— Work request —
Scan the entries below. List each line with "computer".

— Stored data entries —
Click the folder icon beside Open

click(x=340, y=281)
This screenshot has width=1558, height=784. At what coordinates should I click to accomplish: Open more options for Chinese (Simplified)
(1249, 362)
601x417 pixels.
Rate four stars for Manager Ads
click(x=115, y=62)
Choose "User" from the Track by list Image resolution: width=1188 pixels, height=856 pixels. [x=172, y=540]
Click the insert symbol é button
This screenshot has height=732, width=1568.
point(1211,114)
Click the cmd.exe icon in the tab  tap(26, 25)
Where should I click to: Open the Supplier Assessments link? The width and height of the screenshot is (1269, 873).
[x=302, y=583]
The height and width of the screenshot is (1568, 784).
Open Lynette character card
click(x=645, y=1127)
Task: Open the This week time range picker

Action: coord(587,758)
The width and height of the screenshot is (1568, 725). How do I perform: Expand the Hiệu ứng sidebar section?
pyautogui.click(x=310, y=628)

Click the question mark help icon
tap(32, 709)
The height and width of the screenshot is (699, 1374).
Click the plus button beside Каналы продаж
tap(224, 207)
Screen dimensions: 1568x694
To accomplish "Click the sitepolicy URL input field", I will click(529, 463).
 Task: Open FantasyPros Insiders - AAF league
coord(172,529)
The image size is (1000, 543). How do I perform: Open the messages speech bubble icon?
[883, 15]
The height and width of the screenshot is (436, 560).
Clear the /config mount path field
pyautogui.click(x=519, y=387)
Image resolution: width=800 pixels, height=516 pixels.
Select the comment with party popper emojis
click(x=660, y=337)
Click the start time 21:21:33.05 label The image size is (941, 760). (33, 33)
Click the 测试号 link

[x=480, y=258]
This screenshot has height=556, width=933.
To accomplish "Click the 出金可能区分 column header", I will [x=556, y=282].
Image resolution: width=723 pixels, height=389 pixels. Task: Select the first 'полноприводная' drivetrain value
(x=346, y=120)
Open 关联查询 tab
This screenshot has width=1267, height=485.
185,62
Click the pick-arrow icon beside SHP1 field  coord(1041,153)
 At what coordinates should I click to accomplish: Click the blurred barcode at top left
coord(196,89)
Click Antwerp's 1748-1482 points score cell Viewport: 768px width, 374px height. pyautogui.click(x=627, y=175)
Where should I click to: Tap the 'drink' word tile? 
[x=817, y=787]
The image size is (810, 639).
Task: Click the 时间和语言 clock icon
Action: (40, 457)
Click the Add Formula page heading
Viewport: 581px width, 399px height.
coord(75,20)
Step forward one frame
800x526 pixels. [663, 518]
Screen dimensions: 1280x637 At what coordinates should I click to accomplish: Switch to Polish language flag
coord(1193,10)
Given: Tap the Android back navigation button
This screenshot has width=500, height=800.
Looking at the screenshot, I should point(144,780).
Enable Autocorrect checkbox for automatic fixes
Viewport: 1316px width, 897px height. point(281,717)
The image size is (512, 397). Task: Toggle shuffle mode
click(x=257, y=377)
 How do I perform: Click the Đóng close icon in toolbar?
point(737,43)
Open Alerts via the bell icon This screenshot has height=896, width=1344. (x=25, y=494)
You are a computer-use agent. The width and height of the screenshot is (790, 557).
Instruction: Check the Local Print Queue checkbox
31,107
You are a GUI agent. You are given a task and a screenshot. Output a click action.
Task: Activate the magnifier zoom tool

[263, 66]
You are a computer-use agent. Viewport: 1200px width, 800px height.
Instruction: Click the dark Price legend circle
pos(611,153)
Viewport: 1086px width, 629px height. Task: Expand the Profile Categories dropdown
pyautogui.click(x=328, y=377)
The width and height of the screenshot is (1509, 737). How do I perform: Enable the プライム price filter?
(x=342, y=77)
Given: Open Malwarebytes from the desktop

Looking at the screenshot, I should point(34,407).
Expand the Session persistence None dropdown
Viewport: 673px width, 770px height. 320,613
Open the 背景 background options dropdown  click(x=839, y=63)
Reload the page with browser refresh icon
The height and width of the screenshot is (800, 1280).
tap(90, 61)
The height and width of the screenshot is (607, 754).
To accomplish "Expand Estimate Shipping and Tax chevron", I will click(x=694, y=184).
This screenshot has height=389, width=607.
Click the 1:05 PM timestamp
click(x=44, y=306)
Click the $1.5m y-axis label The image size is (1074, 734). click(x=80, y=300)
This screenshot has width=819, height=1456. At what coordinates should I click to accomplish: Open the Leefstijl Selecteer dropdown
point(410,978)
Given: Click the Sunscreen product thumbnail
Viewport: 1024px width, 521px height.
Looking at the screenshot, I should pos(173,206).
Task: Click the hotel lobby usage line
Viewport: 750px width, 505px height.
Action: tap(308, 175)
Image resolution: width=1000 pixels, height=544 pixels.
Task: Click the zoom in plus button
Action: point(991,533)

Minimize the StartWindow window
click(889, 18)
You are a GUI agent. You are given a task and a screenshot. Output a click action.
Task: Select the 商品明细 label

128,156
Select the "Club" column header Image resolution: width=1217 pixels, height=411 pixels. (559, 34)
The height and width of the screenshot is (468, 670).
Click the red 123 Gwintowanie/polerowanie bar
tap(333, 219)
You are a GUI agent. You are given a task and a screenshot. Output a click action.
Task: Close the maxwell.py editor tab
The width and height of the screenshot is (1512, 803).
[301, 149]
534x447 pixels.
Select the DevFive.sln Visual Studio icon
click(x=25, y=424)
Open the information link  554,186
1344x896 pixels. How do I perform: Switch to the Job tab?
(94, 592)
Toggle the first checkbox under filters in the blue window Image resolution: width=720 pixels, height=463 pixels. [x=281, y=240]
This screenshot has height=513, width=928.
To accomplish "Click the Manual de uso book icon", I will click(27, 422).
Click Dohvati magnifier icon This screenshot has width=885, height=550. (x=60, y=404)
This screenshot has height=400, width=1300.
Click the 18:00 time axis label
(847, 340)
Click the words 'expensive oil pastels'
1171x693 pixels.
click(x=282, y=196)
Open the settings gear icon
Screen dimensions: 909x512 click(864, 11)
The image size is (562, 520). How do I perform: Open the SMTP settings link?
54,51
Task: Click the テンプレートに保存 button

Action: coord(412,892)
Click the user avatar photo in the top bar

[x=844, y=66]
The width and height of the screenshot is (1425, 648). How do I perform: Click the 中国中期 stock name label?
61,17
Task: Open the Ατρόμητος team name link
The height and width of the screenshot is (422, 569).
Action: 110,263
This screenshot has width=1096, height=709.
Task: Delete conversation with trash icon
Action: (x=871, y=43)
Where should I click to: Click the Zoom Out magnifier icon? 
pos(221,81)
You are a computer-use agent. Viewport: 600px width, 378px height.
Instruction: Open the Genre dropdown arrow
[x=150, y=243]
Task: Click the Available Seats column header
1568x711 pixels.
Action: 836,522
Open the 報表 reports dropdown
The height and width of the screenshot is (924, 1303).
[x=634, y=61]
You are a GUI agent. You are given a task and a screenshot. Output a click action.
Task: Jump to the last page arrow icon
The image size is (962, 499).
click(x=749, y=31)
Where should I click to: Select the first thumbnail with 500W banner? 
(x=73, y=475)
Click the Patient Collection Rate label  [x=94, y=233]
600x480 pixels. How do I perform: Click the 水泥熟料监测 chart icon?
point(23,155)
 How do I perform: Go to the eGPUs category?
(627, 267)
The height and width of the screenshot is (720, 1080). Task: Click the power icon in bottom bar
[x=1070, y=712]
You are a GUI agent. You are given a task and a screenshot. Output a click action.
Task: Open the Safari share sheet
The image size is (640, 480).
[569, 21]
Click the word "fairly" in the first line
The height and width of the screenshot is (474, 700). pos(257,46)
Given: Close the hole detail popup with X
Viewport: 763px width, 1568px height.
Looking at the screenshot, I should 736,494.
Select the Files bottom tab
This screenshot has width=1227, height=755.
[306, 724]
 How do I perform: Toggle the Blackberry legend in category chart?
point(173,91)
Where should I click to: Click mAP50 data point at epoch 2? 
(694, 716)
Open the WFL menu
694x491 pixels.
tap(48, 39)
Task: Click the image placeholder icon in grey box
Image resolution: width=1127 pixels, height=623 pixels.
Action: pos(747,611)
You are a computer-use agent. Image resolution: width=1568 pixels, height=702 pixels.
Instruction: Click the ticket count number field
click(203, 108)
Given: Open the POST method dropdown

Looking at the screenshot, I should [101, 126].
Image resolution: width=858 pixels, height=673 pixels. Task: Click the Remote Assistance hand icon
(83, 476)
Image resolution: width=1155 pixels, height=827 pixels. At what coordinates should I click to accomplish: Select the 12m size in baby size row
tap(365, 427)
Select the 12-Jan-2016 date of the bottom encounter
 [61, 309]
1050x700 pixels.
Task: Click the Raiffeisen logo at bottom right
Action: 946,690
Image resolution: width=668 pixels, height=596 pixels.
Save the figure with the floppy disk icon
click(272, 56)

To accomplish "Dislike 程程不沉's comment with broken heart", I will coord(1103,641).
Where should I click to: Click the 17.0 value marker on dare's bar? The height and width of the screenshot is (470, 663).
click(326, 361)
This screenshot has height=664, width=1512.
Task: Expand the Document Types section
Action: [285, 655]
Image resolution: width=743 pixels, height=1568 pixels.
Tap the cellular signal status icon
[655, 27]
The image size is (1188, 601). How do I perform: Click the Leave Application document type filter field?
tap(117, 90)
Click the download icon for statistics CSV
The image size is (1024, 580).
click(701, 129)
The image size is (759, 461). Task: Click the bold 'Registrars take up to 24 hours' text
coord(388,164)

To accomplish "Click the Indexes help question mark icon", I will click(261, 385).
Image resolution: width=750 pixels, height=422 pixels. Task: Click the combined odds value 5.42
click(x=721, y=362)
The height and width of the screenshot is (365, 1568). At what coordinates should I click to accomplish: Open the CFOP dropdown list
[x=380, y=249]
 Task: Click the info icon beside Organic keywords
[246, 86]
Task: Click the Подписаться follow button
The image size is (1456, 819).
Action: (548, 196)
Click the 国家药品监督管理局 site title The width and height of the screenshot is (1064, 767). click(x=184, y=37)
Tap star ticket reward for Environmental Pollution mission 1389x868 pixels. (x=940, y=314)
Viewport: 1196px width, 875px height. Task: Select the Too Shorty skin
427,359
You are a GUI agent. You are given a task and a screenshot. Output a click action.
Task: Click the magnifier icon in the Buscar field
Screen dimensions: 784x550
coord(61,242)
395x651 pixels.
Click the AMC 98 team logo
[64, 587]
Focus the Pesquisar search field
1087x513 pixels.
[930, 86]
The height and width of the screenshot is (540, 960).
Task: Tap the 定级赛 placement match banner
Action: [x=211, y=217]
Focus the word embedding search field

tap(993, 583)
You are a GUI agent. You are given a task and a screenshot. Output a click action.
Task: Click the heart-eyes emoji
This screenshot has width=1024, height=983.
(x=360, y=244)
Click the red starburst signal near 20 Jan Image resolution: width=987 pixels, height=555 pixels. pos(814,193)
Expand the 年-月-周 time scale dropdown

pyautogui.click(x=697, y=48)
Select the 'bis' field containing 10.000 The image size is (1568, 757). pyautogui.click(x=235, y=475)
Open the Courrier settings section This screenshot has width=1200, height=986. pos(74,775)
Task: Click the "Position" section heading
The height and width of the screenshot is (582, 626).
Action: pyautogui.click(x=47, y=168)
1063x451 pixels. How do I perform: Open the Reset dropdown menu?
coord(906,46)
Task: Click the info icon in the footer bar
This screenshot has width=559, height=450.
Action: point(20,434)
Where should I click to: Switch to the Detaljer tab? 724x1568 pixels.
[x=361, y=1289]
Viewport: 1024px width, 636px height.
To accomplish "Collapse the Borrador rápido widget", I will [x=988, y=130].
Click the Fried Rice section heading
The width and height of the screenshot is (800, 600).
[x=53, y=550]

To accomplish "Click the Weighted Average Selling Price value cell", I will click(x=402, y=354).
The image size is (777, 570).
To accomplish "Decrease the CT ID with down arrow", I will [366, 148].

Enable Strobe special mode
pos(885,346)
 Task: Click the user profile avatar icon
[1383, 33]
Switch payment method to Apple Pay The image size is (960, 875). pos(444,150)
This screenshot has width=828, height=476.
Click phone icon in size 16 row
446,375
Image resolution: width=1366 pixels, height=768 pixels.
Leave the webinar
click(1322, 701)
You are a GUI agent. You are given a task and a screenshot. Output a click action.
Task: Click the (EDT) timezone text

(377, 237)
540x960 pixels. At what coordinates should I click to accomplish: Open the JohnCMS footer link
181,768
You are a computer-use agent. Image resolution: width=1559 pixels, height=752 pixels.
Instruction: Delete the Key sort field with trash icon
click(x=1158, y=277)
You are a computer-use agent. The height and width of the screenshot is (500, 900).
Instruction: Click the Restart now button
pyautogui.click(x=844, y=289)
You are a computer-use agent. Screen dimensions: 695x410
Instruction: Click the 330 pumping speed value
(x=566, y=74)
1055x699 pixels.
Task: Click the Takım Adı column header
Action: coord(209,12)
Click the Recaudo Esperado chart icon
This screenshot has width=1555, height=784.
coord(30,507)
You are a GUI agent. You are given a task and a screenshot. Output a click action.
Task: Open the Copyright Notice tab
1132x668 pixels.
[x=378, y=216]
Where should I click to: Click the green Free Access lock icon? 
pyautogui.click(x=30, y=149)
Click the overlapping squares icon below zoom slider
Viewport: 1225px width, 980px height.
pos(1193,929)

— Reply to the task —
You are a computer-use agent. The width and height of the screenshot is (790, 557).
You are a computer-use agent. Viewport: 1200px width, 800px height.
You are a computer-use agent. Viewport: 600px width, 378px height.
You are a computer-use agent. Image resolution: width=1568 pixels, height=702 pixels.
You are a computer-use agent. Image resolution: width=1559 pixels, height=752 pixels.
You are a computer-use agent. The height and width of the screenshot is (500, 900).
You are a computer-use agent. Screen dimensions: 695x410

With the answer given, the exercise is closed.